▶ **What is needed**
From the line containing "The width and height of the screenshot is (506, 467)." to the last line of the records, reproduce every line exactly and print nothing else.

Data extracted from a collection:
################

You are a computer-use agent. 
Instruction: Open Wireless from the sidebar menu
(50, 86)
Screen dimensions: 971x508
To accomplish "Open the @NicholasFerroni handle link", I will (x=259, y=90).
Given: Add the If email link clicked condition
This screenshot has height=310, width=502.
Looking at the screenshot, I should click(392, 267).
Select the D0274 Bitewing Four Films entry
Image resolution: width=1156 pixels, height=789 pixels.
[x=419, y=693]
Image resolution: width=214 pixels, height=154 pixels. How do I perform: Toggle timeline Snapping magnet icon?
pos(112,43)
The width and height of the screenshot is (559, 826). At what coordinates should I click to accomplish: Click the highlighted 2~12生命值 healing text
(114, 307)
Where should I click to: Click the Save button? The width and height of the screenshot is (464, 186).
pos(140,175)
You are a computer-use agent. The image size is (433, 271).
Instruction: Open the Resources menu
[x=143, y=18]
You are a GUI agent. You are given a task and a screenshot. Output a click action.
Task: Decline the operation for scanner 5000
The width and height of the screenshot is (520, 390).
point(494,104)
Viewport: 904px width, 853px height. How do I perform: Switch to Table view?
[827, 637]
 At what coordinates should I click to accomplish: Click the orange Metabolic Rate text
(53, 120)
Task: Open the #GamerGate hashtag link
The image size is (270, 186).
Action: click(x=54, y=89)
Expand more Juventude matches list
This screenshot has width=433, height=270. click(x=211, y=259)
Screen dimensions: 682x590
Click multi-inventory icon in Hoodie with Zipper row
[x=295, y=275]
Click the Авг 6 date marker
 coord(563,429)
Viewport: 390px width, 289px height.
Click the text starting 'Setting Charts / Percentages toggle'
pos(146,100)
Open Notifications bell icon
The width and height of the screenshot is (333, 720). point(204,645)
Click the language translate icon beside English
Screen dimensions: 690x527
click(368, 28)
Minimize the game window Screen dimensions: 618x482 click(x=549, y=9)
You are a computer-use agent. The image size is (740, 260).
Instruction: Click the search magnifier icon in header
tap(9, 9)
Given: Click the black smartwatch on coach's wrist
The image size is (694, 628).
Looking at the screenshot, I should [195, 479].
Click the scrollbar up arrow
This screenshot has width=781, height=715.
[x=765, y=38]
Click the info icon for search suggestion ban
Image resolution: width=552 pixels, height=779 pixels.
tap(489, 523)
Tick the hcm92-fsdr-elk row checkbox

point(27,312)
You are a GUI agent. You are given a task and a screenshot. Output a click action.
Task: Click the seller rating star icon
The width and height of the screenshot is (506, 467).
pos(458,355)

################

▶ **Finished exercise**
The width and height of the screenshot is (506, 467).
pos(458,355)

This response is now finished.